We “turn” (or mix) the material in each windrow at least once every two weeks to allow oxygen to reach all parts of the pile. The process of decomposition produces quite a bit of heat, allowing the central temperatures of the piles to reach up to 150°F! This process continues for approximately 3-4 months, or until the material no longer measures higher than 90°F and can pass a compost maturity test. 

After the compost has reached maturity, it is put through a mechanical shaker-screen to filter out any large materials, such as plastic bags or other contaminants, and any organics that haven’t been broken down small enough. The finished product is a very fine compost that resembles black dirt, packed full of nutrients, and ready to be used all over campus!

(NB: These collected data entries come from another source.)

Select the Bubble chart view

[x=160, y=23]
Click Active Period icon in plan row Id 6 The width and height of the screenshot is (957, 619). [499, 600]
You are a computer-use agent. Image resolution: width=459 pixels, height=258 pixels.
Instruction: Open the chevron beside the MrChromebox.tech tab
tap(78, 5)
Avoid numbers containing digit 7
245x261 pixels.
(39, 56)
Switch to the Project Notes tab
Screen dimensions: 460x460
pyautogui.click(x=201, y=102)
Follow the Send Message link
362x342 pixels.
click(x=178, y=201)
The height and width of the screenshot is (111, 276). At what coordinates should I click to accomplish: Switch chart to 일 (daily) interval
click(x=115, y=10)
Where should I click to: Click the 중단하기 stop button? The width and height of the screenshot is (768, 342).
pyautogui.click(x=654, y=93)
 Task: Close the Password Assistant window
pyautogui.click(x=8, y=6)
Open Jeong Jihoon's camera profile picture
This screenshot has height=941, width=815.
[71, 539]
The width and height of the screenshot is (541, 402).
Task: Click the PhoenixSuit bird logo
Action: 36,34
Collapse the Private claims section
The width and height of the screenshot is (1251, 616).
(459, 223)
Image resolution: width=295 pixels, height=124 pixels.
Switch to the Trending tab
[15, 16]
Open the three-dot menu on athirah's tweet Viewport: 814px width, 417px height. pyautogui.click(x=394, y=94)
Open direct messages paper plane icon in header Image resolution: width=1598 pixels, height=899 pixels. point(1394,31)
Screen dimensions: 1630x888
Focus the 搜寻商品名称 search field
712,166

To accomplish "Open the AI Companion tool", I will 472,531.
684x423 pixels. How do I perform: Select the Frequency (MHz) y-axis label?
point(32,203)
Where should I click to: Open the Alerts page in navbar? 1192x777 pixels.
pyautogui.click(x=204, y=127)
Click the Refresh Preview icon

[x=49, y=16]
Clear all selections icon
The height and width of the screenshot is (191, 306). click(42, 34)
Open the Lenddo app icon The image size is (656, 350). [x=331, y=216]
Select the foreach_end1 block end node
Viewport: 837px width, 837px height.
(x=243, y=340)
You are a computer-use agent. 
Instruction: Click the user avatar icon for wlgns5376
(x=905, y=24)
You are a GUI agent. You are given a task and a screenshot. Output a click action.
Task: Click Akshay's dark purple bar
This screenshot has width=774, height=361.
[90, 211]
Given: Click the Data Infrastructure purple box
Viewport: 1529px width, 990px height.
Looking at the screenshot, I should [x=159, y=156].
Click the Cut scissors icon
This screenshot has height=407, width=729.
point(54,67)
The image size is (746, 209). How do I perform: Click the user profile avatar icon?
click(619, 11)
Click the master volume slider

Finished compost is taken to UT Organic Farms, the Office of Sustainability’s Grow Lab, UT Gardens, and in various flower beds by the UT Landscaping department. Our “Garden Compost” mixture is perfectly suited for growing food crops and other nutrient-demanding plants. On the other hand, our “Pasture Compost” mixture is well suited for erosion control and spaces where grasses or flowers need to be grown. The produce grown at UT Organic Farms is often used to feed volunteers on campus, creating a sustainable loop from food to compost and back again! Some of our compost is mixed with fill dirt to create better topsoil, which helps plant growth and landscape development. 

In the future, we anticipate some of our compost may even be used at the Anthropological Research Facility, the “Body Farm,” for aid in forensics research!


We are constantly trying to improve, streamline, and expand our composting operation. We are working more closely with campus dining to collect as much food waste as possible while minimizing plastic and other contaminants. We are also making improvements to our windrow turning procedures while taking measures to make sure our site is as environmentally friendly as possible. We are making constant efforts to increase tours that educate students and faculty about composting.